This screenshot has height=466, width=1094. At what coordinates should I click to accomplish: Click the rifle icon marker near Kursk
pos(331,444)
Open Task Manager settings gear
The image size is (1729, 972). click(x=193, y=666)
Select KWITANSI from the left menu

==================================================

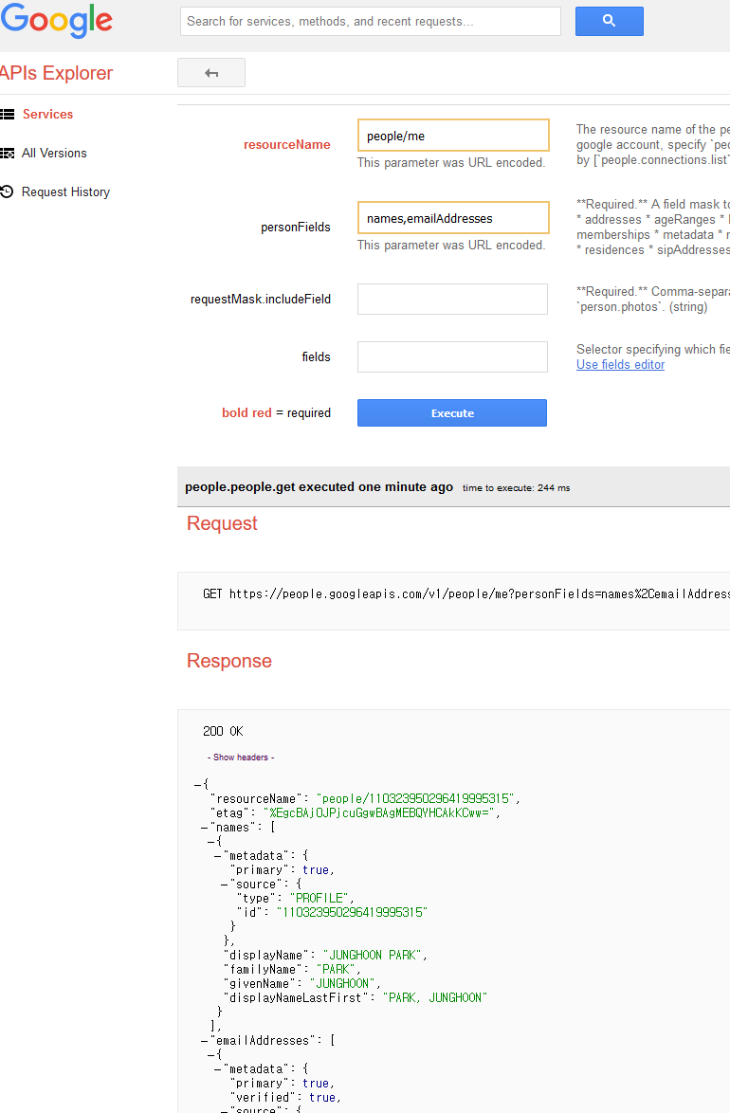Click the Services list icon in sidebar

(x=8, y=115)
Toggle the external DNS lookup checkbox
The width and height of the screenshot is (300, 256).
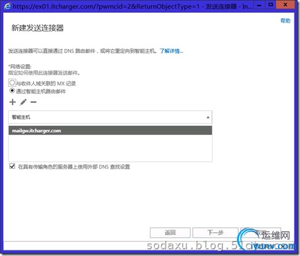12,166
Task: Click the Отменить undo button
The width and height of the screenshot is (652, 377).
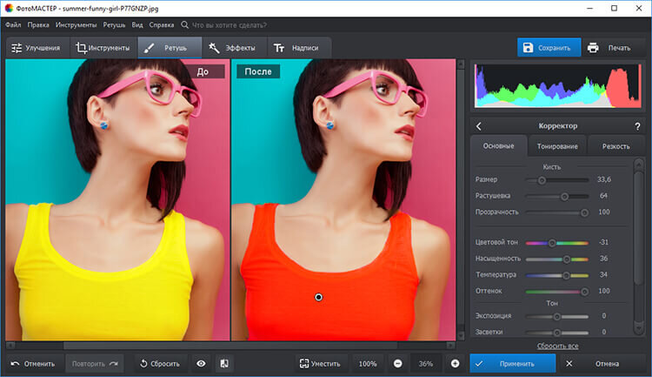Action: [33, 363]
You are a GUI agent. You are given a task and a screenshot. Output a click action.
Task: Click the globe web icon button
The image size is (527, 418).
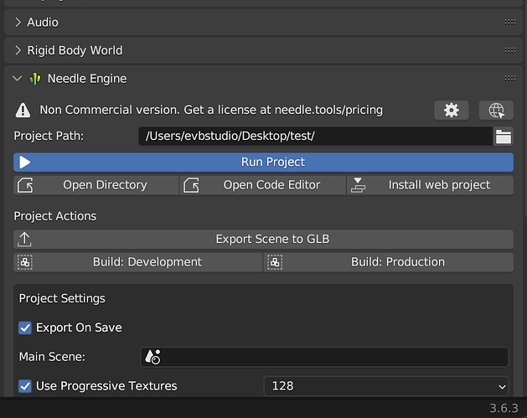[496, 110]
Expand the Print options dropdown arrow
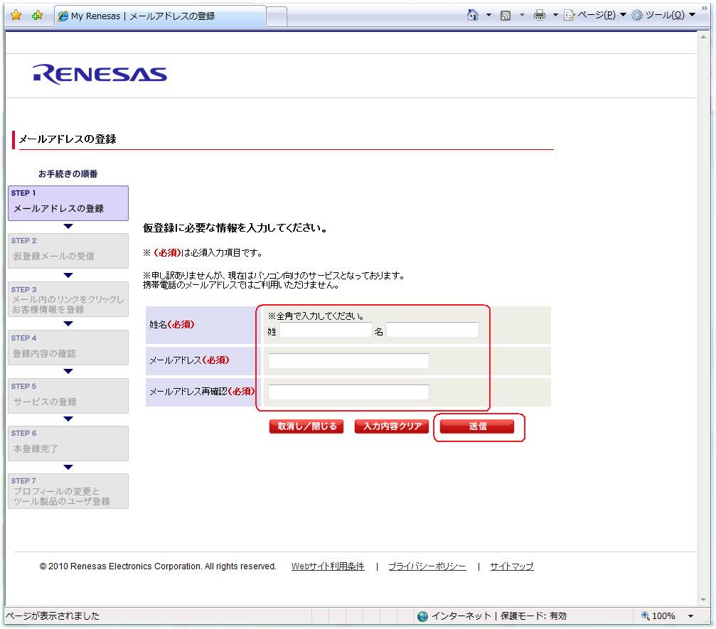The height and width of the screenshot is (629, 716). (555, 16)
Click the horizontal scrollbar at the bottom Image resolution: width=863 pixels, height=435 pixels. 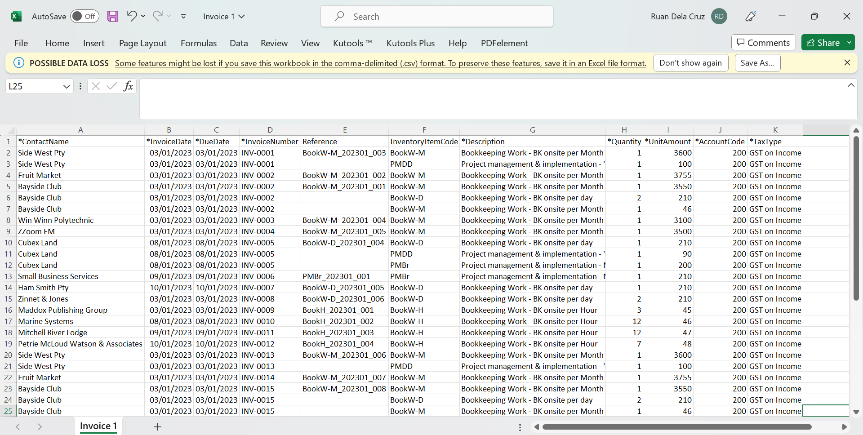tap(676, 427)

==================================================

- [Exercise prompt] Copy out the entries in the stretch from the line containing "This screenshot has" through the line containing "Select KWITANSI from the left menu", keeping each line as it appears.

- [Output for this task]
This screenshot has height=466, width=1094. At what coordinates should I click to accomplish: Click the rifle icon marker near Kursk
pos(331,444)
Open Task Manager settings gear
The image size is (1729, 972). click(x=193, y=666)
Select KWITANSI from the left menu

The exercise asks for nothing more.